Exercise aim: Within the listing below, the lines to output run from the one containing "Task: Open the Inspector panel" through the one containing "Screen dimensions: 990x393"; copy them exactly and nothing else.

(Beginning of Study material)

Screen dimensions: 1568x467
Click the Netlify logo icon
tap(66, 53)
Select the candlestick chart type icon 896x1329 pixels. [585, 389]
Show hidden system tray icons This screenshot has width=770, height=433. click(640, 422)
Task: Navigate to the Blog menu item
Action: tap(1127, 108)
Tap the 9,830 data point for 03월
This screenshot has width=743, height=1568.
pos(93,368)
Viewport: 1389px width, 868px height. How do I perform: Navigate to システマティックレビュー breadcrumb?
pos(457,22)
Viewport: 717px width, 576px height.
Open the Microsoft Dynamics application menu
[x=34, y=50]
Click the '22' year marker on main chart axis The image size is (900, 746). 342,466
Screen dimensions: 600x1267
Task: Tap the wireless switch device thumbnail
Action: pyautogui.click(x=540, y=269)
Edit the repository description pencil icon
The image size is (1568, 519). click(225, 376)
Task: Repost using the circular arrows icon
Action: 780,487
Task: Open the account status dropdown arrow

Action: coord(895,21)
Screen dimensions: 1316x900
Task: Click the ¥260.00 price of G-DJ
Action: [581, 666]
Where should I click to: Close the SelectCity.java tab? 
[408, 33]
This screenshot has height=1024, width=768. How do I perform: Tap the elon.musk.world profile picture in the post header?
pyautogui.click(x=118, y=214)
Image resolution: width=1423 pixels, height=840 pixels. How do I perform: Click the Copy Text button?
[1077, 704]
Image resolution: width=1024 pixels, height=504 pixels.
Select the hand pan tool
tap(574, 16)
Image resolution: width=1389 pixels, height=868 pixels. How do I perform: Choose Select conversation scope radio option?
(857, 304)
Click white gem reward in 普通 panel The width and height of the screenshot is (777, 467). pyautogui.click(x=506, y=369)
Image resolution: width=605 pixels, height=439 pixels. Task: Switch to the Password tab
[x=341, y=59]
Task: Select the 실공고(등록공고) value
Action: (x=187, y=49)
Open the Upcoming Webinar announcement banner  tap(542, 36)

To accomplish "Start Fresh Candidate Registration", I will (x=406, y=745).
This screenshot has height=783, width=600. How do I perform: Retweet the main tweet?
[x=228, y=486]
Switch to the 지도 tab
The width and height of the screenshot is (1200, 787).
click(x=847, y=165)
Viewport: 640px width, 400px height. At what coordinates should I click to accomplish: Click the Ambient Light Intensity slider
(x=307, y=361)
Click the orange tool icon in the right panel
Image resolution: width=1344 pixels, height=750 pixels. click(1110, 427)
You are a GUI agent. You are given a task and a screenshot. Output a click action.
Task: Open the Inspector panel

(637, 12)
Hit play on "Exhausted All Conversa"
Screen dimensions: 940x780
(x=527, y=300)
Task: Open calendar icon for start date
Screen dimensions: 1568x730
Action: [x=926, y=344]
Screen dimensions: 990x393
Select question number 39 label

(End of Study material)

Your solution:
Task: Open the Inspector panel

(637, 12)
Hit play on "Exhausted All Conversa"
Screen dimensions: 940x780
(x=527, y=300)
Task: Open calendar icon for start date
Screen dimensions: 1568x730
Action: [x=926, y=344]
Screen dimensions: 990x393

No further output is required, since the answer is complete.